▶ SHORT EXERCISE
List each line of the material below that contains the string "legend", copying every such line in full.

▶ LISTING
+++++
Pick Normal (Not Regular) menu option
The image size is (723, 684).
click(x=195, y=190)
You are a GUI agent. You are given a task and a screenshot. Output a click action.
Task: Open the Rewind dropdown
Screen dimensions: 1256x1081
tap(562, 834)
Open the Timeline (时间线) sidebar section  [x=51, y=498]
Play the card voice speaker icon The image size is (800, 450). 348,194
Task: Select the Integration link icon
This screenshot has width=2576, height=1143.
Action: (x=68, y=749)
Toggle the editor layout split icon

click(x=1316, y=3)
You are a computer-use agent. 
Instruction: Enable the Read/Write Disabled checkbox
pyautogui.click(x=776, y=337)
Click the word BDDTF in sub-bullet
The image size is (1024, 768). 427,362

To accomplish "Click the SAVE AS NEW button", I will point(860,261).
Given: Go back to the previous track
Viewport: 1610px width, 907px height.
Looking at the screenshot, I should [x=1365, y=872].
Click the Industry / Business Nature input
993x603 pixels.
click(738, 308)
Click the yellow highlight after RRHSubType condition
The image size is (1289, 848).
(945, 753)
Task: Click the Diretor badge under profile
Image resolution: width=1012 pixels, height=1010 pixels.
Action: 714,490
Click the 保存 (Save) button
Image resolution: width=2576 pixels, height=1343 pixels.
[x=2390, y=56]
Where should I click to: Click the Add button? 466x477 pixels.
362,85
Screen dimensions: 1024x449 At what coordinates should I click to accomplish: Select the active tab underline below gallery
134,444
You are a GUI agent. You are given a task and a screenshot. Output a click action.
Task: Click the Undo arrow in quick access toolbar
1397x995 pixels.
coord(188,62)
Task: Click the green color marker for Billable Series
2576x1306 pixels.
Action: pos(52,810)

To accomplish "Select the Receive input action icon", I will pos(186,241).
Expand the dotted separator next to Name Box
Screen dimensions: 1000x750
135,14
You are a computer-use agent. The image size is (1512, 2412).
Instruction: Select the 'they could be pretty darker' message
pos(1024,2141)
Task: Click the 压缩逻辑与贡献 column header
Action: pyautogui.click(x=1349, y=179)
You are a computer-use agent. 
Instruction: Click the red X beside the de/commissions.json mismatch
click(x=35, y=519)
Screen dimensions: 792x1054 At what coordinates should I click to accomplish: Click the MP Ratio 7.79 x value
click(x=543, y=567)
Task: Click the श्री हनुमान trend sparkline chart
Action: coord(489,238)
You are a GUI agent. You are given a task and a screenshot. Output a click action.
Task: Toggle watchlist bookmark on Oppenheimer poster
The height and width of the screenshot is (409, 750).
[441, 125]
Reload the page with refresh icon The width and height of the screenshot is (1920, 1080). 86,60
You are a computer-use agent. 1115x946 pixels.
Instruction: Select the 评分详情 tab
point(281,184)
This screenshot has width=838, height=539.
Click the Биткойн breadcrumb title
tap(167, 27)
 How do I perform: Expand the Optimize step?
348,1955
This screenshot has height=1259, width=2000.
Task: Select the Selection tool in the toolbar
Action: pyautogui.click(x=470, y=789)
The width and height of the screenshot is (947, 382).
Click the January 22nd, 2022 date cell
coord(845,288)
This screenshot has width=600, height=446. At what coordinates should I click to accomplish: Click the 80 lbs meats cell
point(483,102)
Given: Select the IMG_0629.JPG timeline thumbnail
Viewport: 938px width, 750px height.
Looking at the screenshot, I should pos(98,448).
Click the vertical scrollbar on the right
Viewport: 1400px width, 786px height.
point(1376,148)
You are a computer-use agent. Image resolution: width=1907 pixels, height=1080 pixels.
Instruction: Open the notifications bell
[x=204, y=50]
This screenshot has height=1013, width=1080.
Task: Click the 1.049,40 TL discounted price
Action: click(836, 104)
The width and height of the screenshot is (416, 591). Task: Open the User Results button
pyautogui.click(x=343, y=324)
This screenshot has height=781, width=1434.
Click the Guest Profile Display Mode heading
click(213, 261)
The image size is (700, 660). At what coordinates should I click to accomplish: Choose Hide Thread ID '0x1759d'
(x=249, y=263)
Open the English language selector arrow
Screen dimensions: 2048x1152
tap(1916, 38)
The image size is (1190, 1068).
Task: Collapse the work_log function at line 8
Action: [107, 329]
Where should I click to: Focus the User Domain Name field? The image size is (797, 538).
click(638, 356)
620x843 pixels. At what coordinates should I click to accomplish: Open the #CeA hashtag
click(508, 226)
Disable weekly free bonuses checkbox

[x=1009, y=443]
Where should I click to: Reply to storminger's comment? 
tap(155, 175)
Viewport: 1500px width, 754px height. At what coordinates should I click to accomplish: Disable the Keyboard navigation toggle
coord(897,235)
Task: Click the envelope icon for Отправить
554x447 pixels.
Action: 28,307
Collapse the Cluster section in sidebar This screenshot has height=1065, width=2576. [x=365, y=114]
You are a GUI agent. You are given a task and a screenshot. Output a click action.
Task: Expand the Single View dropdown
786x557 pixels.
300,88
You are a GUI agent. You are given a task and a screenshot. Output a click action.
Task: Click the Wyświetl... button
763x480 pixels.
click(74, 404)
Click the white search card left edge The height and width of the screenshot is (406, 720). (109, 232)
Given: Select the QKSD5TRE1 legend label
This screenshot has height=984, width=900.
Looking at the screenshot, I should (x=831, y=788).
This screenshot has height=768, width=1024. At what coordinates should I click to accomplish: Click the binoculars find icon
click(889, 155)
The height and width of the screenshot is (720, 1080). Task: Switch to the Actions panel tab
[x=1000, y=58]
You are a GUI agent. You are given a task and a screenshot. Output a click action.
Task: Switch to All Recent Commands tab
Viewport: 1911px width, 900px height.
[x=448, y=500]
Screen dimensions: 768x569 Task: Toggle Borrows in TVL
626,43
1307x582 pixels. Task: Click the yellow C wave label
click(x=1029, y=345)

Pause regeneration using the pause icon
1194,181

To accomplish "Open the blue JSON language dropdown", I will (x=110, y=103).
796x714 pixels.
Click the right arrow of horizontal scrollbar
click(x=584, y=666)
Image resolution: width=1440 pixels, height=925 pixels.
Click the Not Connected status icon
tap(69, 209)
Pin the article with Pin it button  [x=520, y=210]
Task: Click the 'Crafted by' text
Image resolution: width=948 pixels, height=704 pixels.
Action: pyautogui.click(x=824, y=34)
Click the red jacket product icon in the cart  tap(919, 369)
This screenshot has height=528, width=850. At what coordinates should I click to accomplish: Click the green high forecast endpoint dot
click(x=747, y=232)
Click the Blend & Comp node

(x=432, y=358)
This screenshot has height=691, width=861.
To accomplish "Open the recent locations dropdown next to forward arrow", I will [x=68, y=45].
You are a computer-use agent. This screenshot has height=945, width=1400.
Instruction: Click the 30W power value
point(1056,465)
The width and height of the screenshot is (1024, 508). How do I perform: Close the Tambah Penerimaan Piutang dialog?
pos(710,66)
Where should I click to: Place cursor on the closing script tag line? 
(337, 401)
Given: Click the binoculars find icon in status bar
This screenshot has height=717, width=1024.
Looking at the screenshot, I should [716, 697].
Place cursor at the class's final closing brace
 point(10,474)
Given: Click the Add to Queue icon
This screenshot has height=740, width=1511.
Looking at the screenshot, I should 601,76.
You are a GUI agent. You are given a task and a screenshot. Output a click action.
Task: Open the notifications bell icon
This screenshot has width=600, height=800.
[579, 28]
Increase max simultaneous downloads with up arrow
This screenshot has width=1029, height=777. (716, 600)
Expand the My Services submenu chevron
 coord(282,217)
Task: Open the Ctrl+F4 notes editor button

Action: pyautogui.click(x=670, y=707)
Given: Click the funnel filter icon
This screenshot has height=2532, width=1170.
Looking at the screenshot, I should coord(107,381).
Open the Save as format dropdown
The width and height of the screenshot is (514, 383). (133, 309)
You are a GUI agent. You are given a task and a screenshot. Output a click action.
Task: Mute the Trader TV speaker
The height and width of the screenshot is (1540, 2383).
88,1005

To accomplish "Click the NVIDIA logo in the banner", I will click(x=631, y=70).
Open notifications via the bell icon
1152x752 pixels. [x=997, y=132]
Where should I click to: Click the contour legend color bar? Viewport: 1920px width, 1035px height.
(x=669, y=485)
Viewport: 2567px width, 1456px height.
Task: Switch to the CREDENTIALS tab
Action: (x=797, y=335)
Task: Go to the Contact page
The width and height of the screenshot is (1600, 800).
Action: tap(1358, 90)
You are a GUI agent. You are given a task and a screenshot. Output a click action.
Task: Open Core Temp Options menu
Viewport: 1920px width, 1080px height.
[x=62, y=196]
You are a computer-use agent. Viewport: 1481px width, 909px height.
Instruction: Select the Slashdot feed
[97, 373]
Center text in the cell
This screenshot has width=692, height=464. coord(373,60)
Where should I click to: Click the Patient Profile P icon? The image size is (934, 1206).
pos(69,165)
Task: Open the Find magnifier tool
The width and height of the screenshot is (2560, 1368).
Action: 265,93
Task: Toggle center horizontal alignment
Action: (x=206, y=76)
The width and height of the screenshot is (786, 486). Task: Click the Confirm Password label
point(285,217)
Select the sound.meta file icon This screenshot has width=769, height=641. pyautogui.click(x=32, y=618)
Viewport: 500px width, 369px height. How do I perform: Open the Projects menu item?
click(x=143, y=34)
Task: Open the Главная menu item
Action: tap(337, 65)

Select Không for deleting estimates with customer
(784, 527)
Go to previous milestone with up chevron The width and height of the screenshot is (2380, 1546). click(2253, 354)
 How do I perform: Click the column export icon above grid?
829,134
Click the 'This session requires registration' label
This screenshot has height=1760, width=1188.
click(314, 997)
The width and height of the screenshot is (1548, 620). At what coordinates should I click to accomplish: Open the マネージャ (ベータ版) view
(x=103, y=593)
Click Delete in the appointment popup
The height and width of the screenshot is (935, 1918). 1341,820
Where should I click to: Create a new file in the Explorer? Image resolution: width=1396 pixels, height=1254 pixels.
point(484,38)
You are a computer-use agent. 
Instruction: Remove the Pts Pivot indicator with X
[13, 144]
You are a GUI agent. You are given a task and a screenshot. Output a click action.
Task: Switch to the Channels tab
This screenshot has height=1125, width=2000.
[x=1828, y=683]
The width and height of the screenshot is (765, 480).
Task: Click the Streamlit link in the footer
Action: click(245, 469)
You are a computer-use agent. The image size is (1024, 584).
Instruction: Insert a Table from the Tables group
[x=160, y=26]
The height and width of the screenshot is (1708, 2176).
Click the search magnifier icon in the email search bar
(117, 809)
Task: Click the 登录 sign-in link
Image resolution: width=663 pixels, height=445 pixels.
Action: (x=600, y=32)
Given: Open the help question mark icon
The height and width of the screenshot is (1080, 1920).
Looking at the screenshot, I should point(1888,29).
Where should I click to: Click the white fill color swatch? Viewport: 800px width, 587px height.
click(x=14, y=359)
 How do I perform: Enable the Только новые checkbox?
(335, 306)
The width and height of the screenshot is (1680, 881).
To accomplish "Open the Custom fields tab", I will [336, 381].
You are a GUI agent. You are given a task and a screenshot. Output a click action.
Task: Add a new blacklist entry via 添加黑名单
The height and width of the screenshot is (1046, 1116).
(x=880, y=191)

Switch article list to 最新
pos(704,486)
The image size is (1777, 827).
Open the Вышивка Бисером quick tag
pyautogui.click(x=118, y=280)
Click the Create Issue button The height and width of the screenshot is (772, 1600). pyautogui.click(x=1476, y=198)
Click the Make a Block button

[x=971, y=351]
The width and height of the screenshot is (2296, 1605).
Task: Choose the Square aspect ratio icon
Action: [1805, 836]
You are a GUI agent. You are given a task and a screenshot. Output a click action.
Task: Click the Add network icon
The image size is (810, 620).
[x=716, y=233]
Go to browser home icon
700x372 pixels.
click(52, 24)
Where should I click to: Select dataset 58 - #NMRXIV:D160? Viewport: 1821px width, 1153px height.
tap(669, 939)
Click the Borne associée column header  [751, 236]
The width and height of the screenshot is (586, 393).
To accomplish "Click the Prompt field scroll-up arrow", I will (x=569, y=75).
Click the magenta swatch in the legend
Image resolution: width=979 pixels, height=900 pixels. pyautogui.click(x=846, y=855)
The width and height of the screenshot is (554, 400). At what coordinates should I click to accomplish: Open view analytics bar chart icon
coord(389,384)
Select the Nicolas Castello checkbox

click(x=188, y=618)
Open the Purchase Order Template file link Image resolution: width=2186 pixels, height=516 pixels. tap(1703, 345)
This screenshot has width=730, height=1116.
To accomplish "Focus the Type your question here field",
+++++
▶ OUTPUT FOR THIS EXERCISE
Given: Select the QKSD5TRE1 legend label
Where should I click to: Click the contour legend color bar? Viewport: 1920px width, 1035px height.
Click the magenta swatch in the legend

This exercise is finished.